What you need to do:
A – Using the Medicare article, explain in one to three sentences why keeping traditional Medicare as an option could be a problem.
B – In the Medicare article, update the passage that begins at the words "Mitt Romney has" and stops after "in Medicare itself.", putting "traditional Medicare" in place of "standard Medicare".

Source text:
········

Mitt Romney has praised Rep. Paul Ryan’s (R-WI) plan to privatize Medicare for future enrollees as making “important strides in the right direction” and promised that his own proposal “will differ” but “share those objectives.” During a discussion with the editorial board of the Las Vegas Review Journal earlier this week, Romney revealed that he would give seniors “vouchers” to enroll in private managed care plans, but preserve the traditional CMS-sponsored coverage as an option:
ROMNEY: You have a program like Paul Ryan has proposed, which says we’re going to give people vouchers to let them choose among private plans. I would not at the same time would want to remove the option for people who have standard Medicare. But I would probably move to a more managed care approach even in Medicare itself.
The proposal is a small tweak to the Ryan approach and will only save the federal government money by shifting costs to seniors rather than lowering national health care spending. Managed care — as it currently exists as an option through Medicare Advantage — lacks the bargaining power of the traditional Medicare program and has produced only limited savings. In fact, private plans are receiving a subsidy from the federal government to offer additional benefits, but are often less efficient and charge more for the same coverage. That means, as the Congressional Budget Office has concluded, “under the proposal, most elderly people would pay more for their health care than they would pay under the current Medicare system.” “[T]he beneficiary’s share in 2030 would be 68 percent under the proposal” but only “25 percent” under current law. Their share will only increase over time, since the “voucher” Romney is proposing will probably not keep up with health care costs.
Romney’s one modification — maintaining traditional Medicare as an option — is significant but also problematic. Analysts who have studied similar plans, argue that younger and healthier beneficiaries would be encouraged to leave the traditional program for managed care, creating a severe adverse selection spiral for seniors who remain in traditional Medicare. Henry Aaron — who developed the concept with Robert Reischauer in 1995 — has since walked away from the proposal, arguing that the Affordable Care Act may push Medicare to use its leverage to create much more substantial savings.

········

Listed entries:
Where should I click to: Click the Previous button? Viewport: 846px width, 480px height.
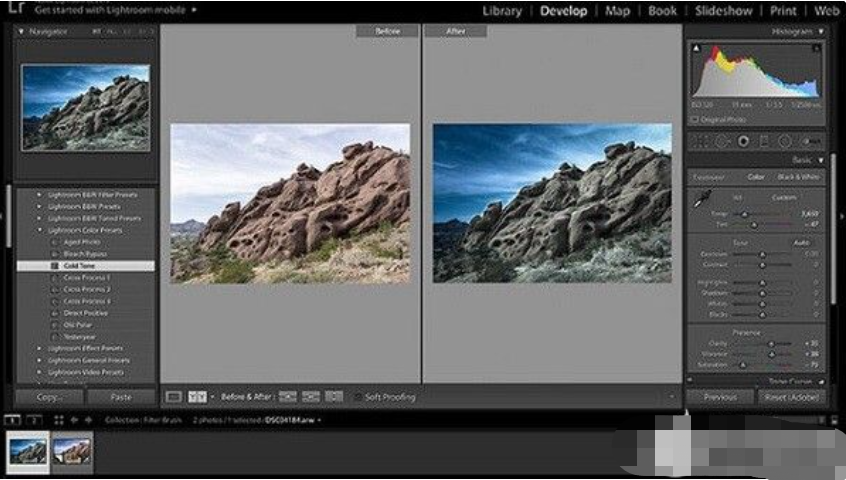720,397
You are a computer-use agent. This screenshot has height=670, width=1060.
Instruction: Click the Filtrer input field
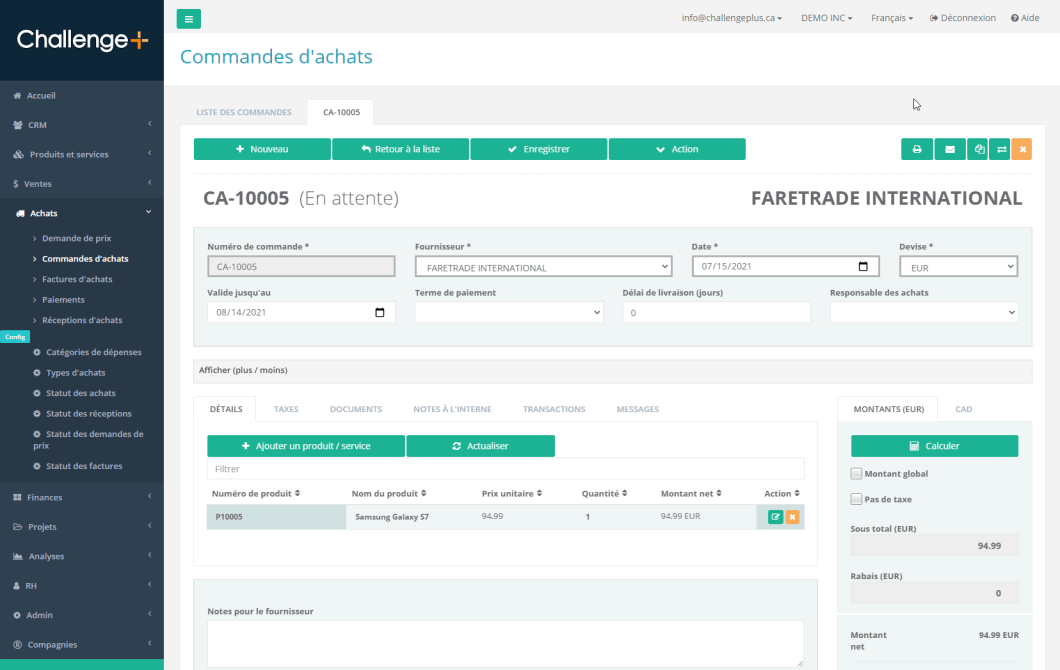point(505,469)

········

Answers by item:
A – Analysts who have studied similar plans argue that younger and healthier beneficiaries would be encouraged to leave traditional Medicare for managed care. That would create a severe adverse selection spiral for the seniors who remain in the traditional program.

B –
Mitt Romney has praised Rep. Paul Ryan’s (R-WI) plan to privatize Medicare for future enrollees as making “important strides in the right direction” and promised that his own proposal “will differ” but “share those objectives.” During a discussion with the editorial board of the Las Vegas Review Journal earlier this week, Romney revealed that he would give seniors “vouchers” to enroll in private managed care plans, but preserve the traditional CMS-sponsored coverage as an option:
ROMNEY: You have a program like Paul Ryan has proposed, which says we’re going to give people vouchers to let them choose among private plans. I would not at the same time would want to remove the option for people who have traditional Medicare. But I would probably move to a more managed care approach even in Medicare itself.